Electric Drive feels way more refined
Then of course there's the gasoline Fortwo's powertrain; with the Mitsubishi three-banger thrumming just behind and below you and an automated manual transmission that works fine but is a little unpredictable, it's hardly a refined or responsive experience. While the existing ForTwo's under-the-cargo-floor engine emits lots of vibration, its automated manual gearbox is unpredictable unless you call the shifts for yourself (and have the optional paddle shifters), and the ride is a bit harsh, climb into the Electric Drive and it's like night and day. Turn the ignition key on and shift to drive, and there's the eerie silence that we've grown accustomed to with electric cars. Step on the gas, and it surges forward, with only a gentle whine.
From a standing start, the ED feels very sprightly. With up to 89 pound-feet delivered pretty right off the bat, the Smart electric drive is very quick from stoplights, with surrounding drivers (including the ever-pesky cargo-van drivers in urban Brooklyn streets) obviously surprised with the ED's quickness.
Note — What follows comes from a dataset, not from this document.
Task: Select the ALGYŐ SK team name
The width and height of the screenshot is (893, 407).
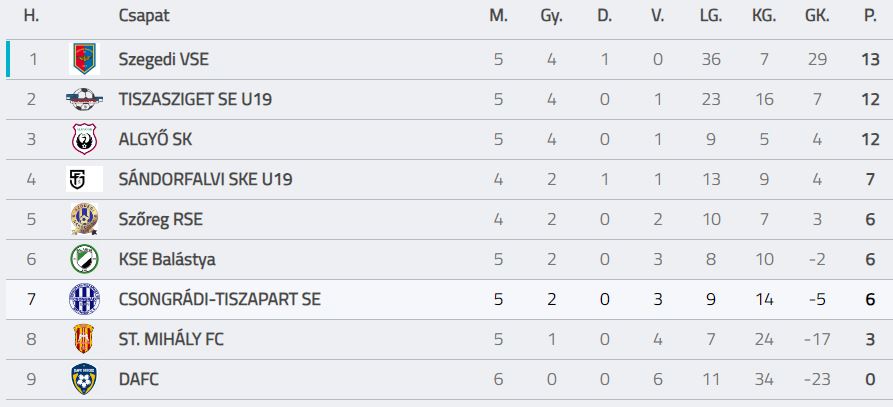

Floor the throttle above 40 km/h (25 mpg or so) and the response is still good; but by 60 km/h a full throttle brings just a tepid response. Things really peter out above that, and the ED's top speed is about 62 mph.
'Kickdown Mode' gives extra juice
The motor produces up to 20 kW in normal driving, but there's a 30-kW “kickdown mode” wherein the smart gets a very noticeable spurt of oomph.
The battery is just 16.5 kWh and is good for an official range of 83 miles. After one test car has been driven aggressively for about 12 miles, we noticed range had dropped to about 80 percent. A 3.3-kW charger and J1772 charge connector are included with the package and with a dryer-type 220-volt outlet it can be charged from 20 to 80 percent in three to four hours, or from completely dead to 100 percent in about eight hours.
With the help of an iPhone app specially designed by Mercedes-Benz and Daimler, owners will be able to keep tabs on the current state of charge of their vehicles, how much time is remaining until the battery is fully charged, or the location of the nearest charging station.